Ермилов одобрительно кивнул.

– Сице стало быть, Осип Тимофеевич, отправляться мне к Ичке, как ты сказывал?

– Не… не надобе… он поедет, – Карамацкий кивнул на племенника.

Степан резко вскинул потупленные очи.

– Он? – неожиданно повысив голос протянул Ермилов, и тут же понял, что зря не удержал эмоций.

– Да, пущай он едет, а ты, ступай, Афонюшка. – Карамацкий положил руку на плечо Ермилову и слегка подтолкнул к двери.

Подполковник метнул ничего не выражающий взгляд на племянника Карамацкого и вышел за дверь.

Едва он ушел, Степан состроил плаксивое лицо.

– Почто ты дяденька зазоришь [позоришь] меня перед всеми яко последнего холопа? – затянул он.

– Ну-ну, чего разгузынился, – ласково протянул Карамацкий, приобняв племянника, – видел яко он на тебя глянул, егда сказал еже ты к Ичке поедешь? Ведаешь посем?

– Большо [кажется], – оживился племянник.

– Во-то, времена ноне такие. Никому доверять нельзя.

– Даже твоему Ермилову?

– Даже ему.

– А мне?

Карамацкий улыбнулся.

– Ермилов – верный человек и добрый воин, но он всего лишь слуга. А ты моя кровь. И сим все сказано.

Племенник хотел улыбнуться, но удержался – сдвинул брови и деловито кивнул.

– У Ички не лютуй, привезешь ему вина и цинских бусов из цветного стекла, селькупы то любят, да изведай ласково, пущай все расскажет, еже сам ведает, якие слухи бродят среди дикарей про тех разбойников, а паки упроси его забрать на три дня его шамана. Силой не ничай. Скажешь особая просьба Осипа Тимофеевича. Ласков будь. Шамана скажешь вернем, одаришь его шубой и перстнем, казакам же в дороге накажи, иже шалить задумают, над шаманом смеяться – со мной дело иметь станут. Пущай везут его сюда яко важного гостя.

– Исполню, дядя. Абие людей кликну и в ночь поедем.
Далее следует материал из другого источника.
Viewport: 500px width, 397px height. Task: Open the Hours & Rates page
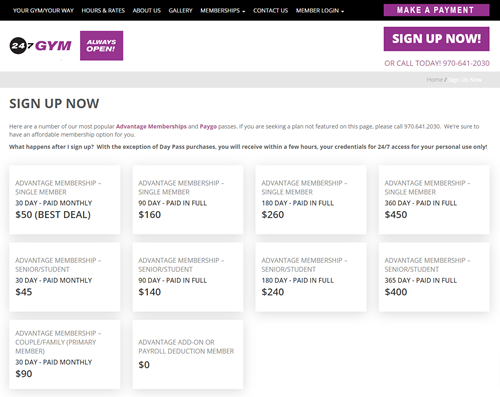pos(103,10)
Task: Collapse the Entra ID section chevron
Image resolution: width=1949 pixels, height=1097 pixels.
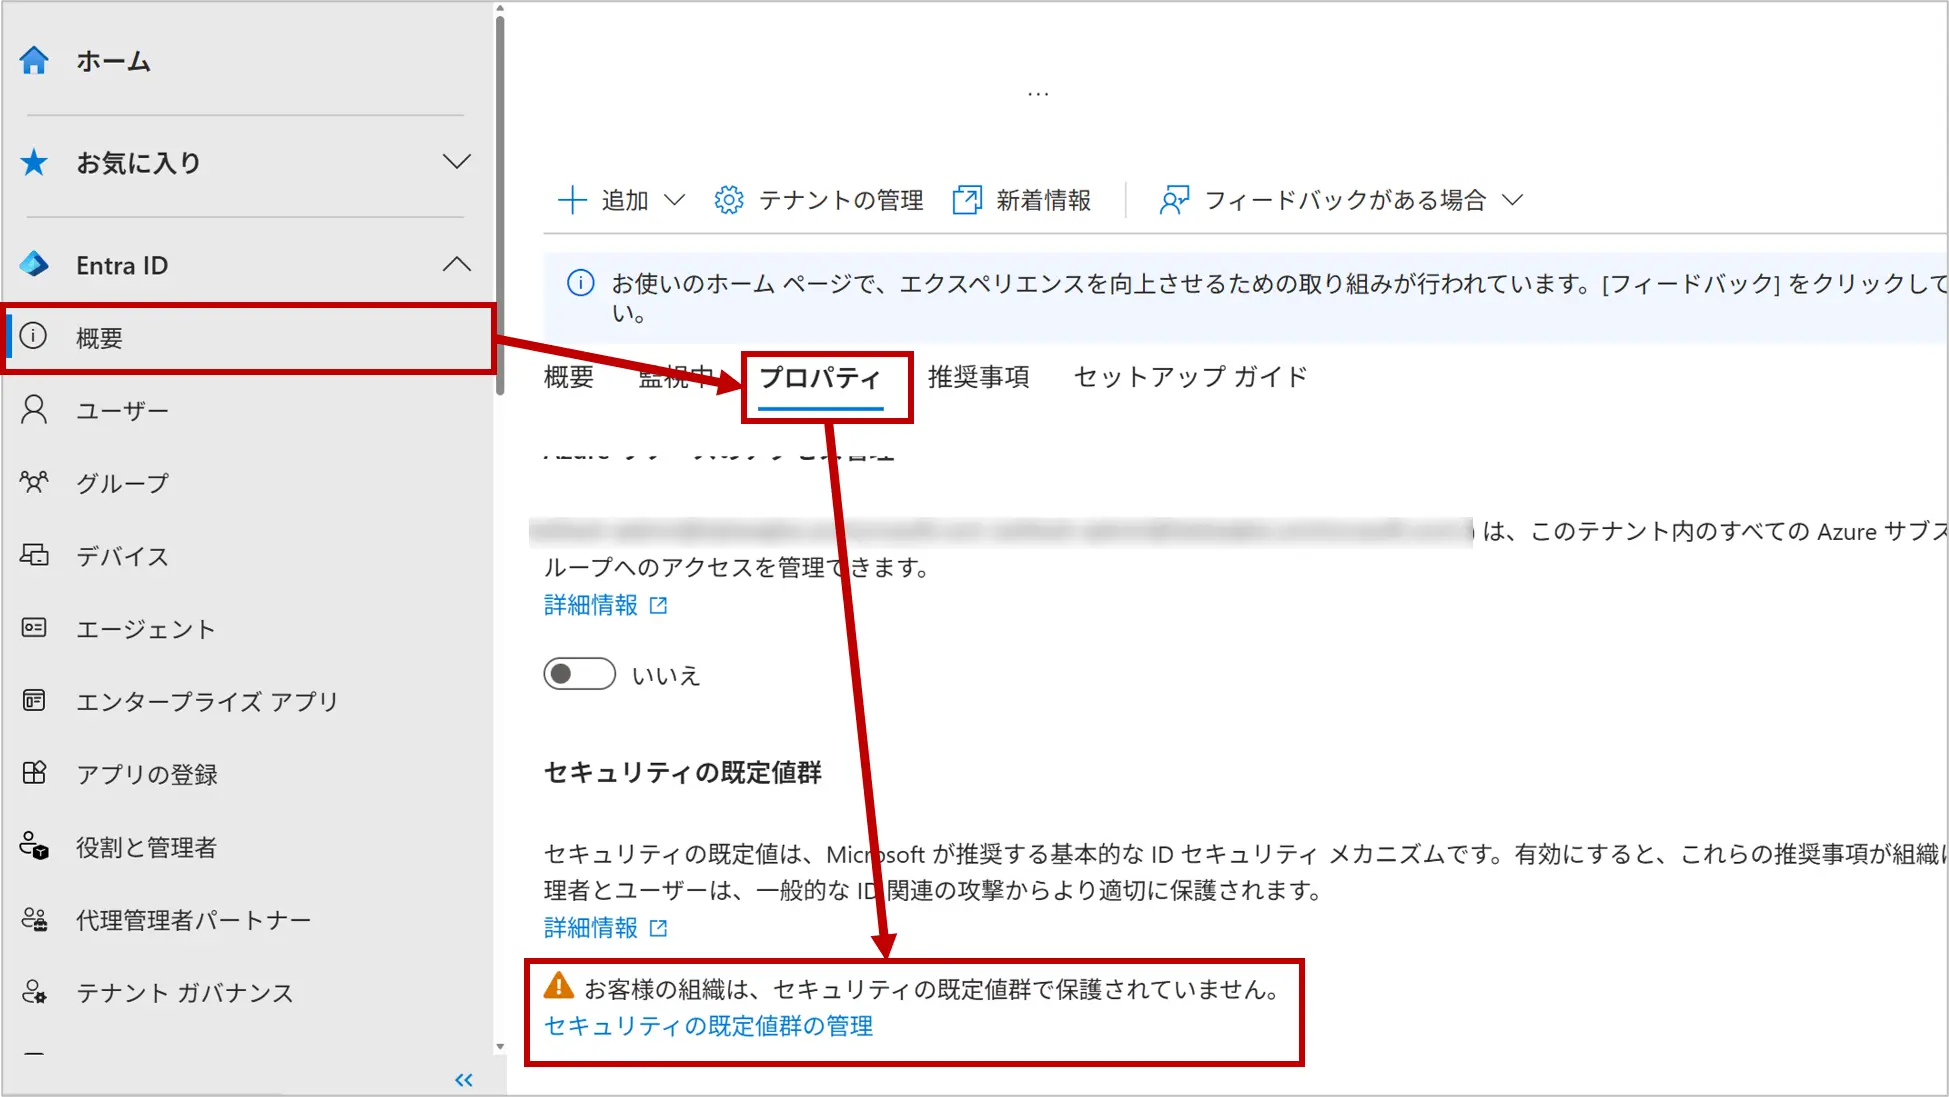Action: (457, 265)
Спустя полчаса голый Карамацкий лежал в огромном корыте, наполненном горячей водой. Раб у печки плескал из ведер на стенки, шипели угли, клубился пар. У дверей в углу, где попрохладнее, стоял женоподобный юноша в косоворотке и замысловато гудел в рожок. Под эти однообразные звуки танцевали перед ним две обнаженные крепостные девки с ладными фигурами. А третья, обняв Карамацкого сзади, массировала его влажное волосатое пузо, временами поливая на него из ковшика с ручкой-петушком щелочную воду.

Полковник, часто подносил к губам внушительную золотую чарку с вином, но хмель не брал его – затуманенный взгляд глядел сквозь обворожительных девиц.

Вдруг он, подавшись вперед, швырнул в девок чаркой. Те с визгом разбежались и чарка угодила в лоб юноше.

– Вон! – заорал Карамацкий, вскакивая из корыта и обливая все вокруг водой. – Все вон!

Обнаженные девки, юноша и раб толкаясь побежали к выходу.

Карамацкий выбрался из корыта и чуть не поскользнулся в щелочной луже на полу.